Dziennikarze (i nie mam tu na myśli "dziennikarzy" ku.wizji czy mediów orlenowskich) też spisiali przez te 8 lat, tak jak całe społeczeństwo. Jak nie ma dobrych wzorców, to nie ma jak równać w górę.
Efektem jest reagowanie na pisiackie pokrzykiwania, jakby to był najważniejszy news i prawda objawiona. A za kilka dni powtórka przy kolejnym bzdecie, bo o tamtym już nikt nie pamięta. Brak jest dziennikarzom głębszej refleksji, wielu nawet porządnego researchu nie potrafi zrobić. Jak ten Żakowski ich uczy? ;)

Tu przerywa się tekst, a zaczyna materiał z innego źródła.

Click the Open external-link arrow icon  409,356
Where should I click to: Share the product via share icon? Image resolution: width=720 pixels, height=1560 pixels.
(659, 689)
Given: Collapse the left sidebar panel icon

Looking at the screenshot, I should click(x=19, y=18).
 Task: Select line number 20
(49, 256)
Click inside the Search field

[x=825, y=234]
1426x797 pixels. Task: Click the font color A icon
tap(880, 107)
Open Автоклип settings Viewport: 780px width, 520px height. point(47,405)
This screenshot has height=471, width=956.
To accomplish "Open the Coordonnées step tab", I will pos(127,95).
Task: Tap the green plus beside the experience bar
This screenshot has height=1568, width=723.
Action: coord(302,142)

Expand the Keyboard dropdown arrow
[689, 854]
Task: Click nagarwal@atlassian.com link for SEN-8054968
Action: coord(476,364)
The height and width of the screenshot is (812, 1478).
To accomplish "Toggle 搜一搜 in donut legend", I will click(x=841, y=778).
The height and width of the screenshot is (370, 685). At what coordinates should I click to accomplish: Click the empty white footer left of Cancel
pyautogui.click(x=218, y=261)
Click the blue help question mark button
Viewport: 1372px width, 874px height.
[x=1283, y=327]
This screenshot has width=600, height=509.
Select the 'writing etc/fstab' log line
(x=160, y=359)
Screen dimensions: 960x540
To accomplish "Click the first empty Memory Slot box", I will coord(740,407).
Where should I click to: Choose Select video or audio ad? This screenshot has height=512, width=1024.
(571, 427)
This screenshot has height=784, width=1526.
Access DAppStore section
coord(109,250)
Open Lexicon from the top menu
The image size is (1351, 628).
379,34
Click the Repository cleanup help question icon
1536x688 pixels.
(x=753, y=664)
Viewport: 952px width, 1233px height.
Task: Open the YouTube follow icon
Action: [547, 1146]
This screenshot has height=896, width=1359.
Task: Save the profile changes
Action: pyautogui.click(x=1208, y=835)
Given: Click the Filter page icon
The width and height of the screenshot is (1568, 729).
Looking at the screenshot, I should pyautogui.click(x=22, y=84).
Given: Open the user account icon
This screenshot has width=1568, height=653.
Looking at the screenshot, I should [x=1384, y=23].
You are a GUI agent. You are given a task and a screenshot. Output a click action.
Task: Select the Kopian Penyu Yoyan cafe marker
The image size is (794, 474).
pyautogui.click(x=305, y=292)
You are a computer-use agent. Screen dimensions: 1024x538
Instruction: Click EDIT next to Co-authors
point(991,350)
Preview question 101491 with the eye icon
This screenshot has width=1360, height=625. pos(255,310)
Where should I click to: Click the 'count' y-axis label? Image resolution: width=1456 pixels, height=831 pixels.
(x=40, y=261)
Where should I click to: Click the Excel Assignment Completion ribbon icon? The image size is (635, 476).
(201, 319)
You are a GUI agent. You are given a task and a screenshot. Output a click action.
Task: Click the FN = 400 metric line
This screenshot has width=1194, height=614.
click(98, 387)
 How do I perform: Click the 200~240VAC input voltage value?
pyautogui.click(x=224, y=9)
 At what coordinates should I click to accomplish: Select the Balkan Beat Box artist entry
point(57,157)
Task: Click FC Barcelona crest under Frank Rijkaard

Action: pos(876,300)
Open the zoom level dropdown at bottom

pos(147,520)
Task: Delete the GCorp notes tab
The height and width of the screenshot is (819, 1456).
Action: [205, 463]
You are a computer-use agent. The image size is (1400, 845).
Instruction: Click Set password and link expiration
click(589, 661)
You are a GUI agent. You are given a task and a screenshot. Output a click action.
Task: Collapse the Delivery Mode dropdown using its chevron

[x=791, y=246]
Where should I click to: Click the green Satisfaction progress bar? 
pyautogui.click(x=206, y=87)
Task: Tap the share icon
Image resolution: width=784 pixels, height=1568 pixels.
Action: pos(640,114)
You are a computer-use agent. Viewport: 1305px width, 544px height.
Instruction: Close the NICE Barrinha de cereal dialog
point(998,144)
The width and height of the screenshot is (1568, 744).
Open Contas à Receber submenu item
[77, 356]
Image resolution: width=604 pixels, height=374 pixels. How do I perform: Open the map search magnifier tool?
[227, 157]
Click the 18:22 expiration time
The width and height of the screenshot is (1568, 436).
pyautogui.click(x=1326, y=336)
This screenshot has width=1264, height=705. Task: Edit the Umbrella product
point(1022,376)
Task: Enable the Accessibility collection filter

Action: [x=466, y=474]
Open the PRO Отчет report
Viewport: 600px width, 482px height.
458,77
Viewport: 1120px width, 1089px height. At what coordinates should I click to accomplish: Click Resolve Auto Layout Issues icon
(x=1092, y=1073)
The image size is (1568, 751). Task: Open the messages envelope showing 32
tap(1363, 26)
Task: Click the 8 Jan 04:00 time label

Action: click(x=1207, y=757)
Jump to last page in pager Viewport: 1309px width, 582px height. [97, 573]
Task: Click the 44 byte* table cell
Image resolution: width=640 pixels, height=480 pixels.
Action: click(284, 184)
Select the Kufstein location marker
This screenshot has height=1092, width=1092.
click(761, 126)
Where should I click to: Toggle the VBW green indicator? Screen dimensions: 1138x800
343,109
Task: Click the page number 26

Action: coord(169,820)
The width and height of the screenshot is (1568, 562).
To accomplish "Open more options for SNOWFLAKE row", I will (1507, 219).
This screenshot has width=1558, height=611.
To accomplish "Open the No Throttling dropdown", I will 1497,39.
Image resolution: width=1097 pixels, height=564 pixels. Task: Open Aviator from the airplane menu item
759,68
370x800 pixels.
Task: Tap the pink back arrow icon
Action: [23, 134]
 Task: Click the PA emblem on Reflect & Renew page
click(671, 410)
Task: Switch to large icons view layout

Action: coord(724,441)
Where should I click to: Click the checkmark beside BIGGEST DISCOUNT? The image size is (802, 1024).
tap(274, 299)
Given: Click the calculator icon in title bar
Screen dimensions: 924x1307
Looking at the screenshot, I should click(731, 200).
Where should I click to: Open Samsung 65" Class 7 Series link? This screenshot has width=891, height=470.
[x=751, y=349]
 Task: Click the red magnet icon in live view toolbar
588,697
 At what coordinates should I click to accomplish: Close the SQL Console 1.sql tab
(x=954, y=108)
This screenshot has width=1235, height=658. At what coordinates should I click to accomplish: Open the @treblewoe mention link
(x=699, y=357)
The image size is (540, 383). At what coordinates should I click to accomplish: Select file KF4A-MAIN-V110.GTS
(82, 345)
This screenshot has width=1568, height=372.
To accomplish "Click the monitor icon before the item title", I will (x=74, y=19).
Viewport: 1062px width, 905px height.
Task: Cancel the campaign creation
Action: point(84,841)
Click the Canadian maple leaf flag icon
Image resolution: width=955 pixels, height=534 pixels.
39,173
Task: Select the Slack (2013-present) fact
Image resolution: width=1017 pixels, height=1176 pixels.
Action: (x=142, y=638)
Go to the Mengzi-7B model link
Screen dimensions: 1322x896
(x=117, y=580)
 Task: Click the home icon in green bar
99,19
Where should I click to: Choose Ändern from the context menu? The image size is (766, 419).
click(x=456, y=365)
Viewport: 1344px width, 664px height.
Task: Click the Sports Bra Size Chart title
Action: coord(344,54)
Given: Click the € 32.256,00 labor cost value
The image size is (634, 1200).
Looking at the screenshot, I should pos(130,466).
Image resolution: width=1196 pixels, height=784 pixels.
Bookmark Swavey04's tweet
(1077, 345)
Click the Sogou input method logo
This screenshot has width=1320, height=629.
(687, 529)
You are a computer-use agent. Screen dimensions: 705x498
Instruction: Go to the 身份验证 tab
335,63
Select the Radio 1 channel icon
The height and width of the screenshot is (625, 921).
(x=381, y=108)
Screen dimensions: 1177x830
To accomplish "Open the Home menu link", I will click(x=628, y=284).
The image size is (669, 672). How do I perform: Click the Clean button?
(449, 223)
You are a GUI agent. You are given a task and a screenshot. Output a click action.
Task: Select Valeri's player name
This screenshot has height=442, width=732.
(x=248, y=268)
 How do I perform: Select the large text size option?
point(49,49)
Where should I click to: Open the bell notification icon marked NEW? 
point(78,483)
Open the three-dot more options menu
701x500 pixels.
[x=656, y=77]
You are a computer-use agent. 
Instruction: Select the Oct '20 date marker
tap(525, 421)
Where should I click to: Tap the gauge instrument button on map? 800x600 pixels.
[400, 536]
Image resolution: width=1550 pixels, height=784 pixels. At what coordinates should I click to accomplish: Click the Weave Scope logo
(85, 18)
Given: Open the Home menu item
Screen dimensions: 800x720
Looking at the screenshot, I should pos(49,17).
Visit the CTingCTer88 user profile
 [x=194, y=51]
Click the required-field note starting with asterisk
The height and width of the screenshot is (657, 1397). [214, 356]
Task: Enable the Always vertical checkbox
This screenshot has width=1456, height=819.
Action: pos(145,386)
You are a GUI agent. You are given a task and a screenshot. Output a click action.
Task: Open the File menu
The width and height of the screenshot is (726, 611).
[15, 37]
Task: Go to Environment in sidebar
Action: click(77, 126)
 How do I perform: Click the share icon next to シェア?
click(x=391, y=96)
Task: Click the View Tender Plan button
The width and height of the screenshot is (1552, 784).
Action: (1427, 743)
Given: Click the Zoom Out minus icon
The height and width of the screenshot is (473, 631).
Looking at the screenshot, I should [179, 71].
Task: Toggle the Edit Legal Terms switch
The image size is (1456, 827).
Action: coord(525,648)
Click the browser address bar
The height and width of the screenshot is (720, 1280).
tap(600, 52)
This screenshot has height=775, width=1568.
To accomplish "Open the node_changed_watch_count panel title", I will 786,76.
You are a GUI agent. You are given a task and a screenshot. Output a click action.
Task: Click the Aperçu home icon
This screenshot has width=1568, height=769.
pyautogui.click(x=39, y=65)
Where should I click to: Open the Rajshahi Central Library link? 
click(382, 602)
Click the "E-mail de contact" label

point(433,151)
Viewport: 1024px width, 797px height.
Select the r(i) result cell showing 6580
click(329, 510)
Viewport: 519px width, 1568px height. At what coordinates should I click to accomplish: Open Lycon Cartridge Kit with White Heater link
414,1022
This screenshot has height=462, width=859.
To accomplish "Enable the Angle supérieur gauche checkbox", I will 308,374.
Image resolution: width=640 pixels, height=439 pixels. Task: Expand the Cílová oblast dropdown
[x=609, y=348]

Latka lecą, sprawność umysłowa się obniża. Dobitnie to widać u tych dwojga. Jąkanie się, mylenie nazwisk, a przede wszystkim gadulstwo i wysuwanie siebie na pierwszy plan przed rozmówcami, co jest bardzo irytujące. To przerywanie wypowiedzi, to zadawanie pytań i zaraz kończenie audycji wpół zdania, bo „czas nam się skończył” - celuje w tym Olejnik.
Mam wrażenie, że Morozowski w swoim mniemaniu znakomicie by zagospodarował czas audycji rozmawiając sam ze sobą, tyle ma do powiedzenia przerywając rozmówcom. A nie, przepraszam, przerywając „rozmówcą”.
Gatki ?!
Zwłaszcza pomysł Morozowskiego zwala z nóg... Najlepsze, że poinformowała o tym TVPInfo, cytując TVN24. Brawo, panie Morozowski!
"Jak ten Żakowski ich uczy? Ano tak, jak sam umie.